Des philosophes, animés du même esprit, cachent les préceptes de la morale sous des fictions ingénieuses et donnent des leçons d’autant plus sures, qu’elles sont voilées sous l’appât du plaisir ; espèce de séduction nécessaire pour corriger les hommes à qui le vice ne paroit odieux que lorsqu’ils le trouvent ridicule.

Ceux qui unissent ici un rang élevé à une naissance illustre, seroient également distingués, si le sort les eût fait naître dans l’obscurité. Occupé de leurs qualités personnelles, on ne se rappelle leurs dignités que par réflexion, et l’Académie n’en retire pas moins d’utilité que d’éclat ; semblables à ces palais d’un architecture noble, où les ornemens font partie de la solidité.

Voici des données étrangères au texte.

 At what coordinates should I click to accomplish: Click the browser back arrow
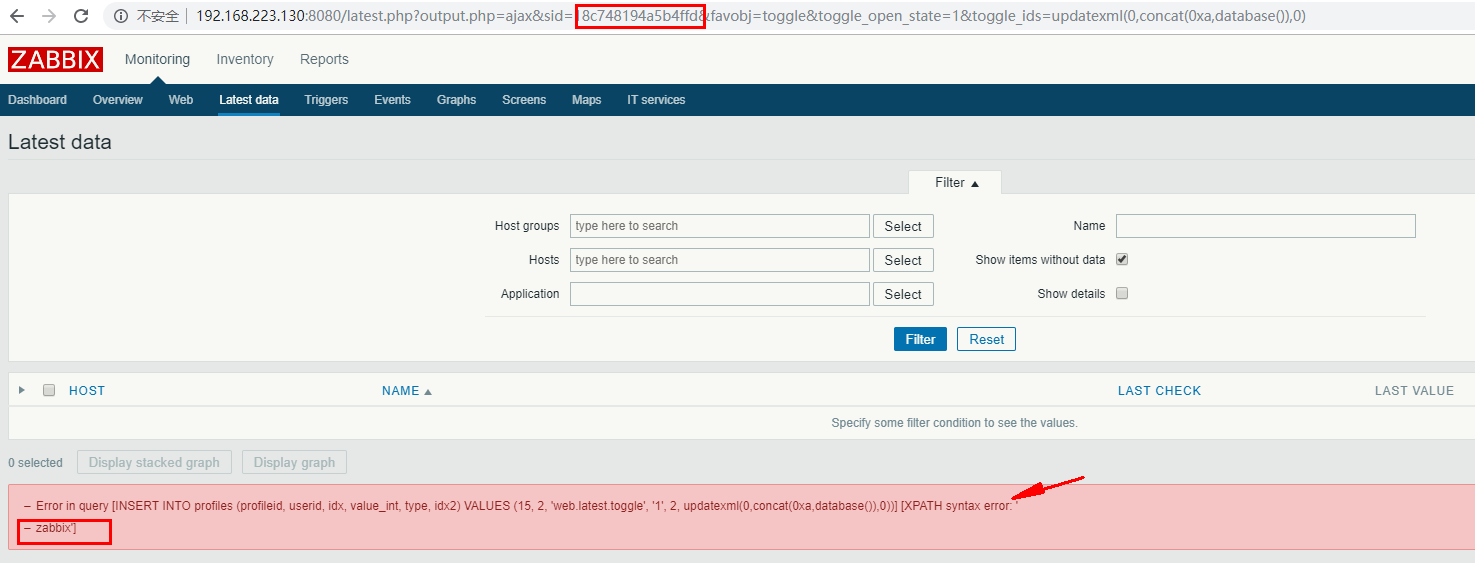click(x=17, y=16)
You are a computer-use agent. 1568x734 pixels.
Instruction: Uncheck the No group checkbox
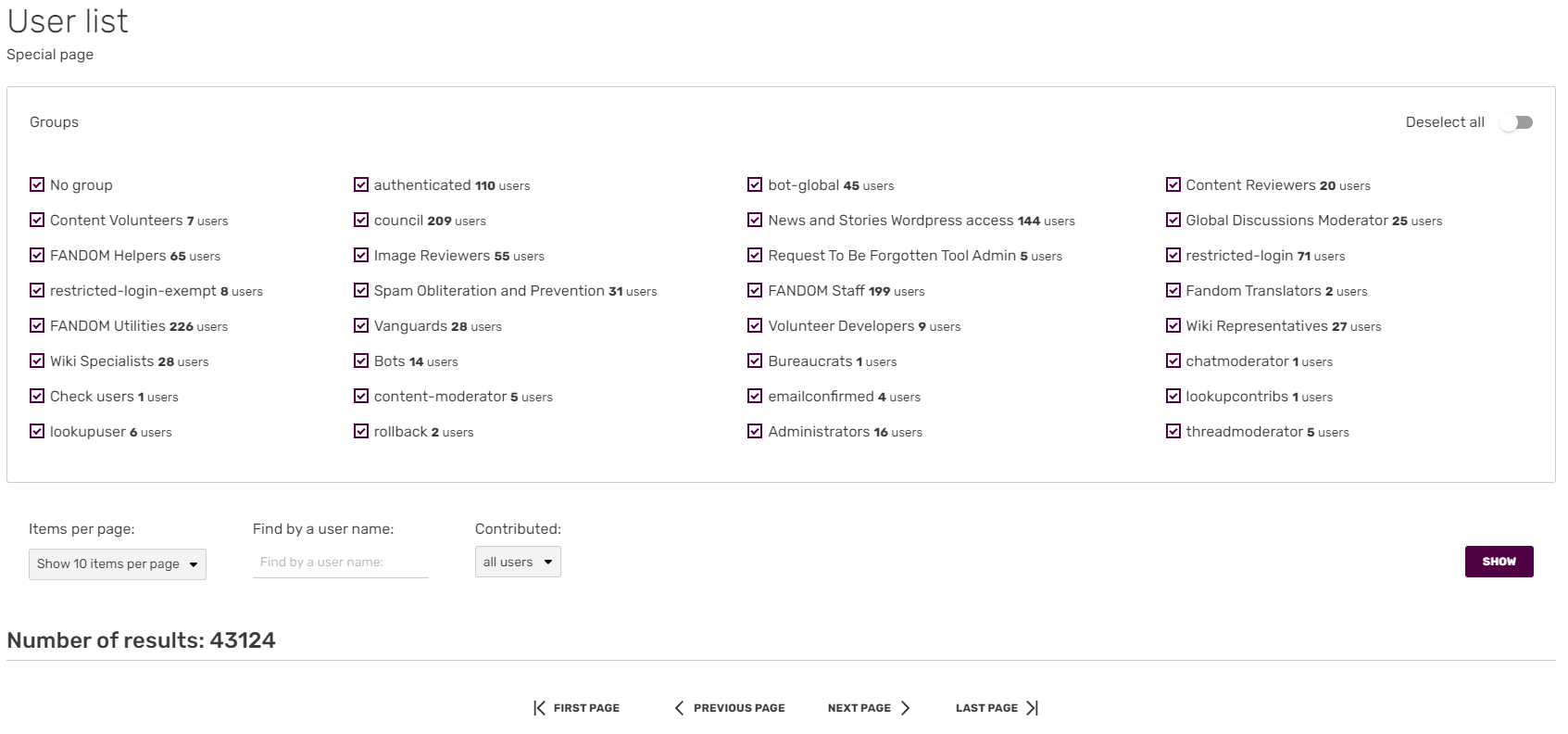[x=37, y=184]
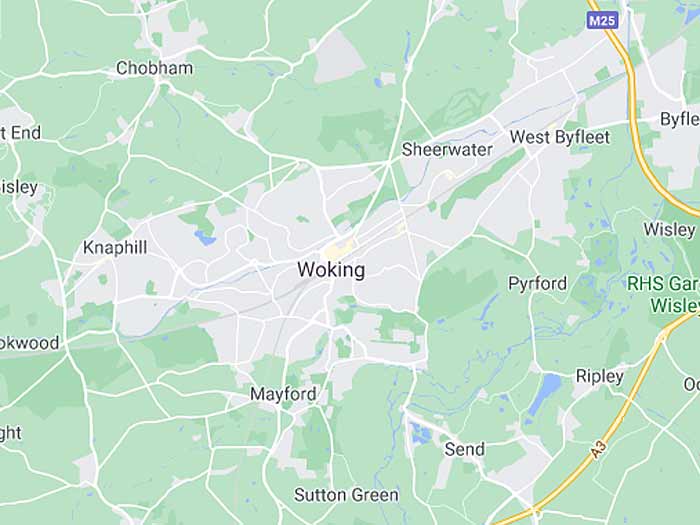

Tant de talens divers, des conditions si différentes doivent avoir pour lien nécessaire et pour principes d’égalité, une estime réciproque qui vous assure celle du public. Vous faites voir qu’il faut être digne de l’attention, quand on en devient l’objet. L’admiration n’est qu’un mouvement subit que la réflexion cherche à justifier et souvent à désavouer ; les hommes n’accordent une estime continue que par l’impossibilité de la refuser, et leur sévérité est juste à cet égard. L’esprit doit être le guide le plus sûr de la vertu ; on ne pourroit la trahir que par un défaut de lumières, quelques talens qu’on eût d’ailleurs, et ce n’est qu’en pratiquant ses maximes, qu’on obtient le droit de les annoncer.

 

  1. Fontenelle.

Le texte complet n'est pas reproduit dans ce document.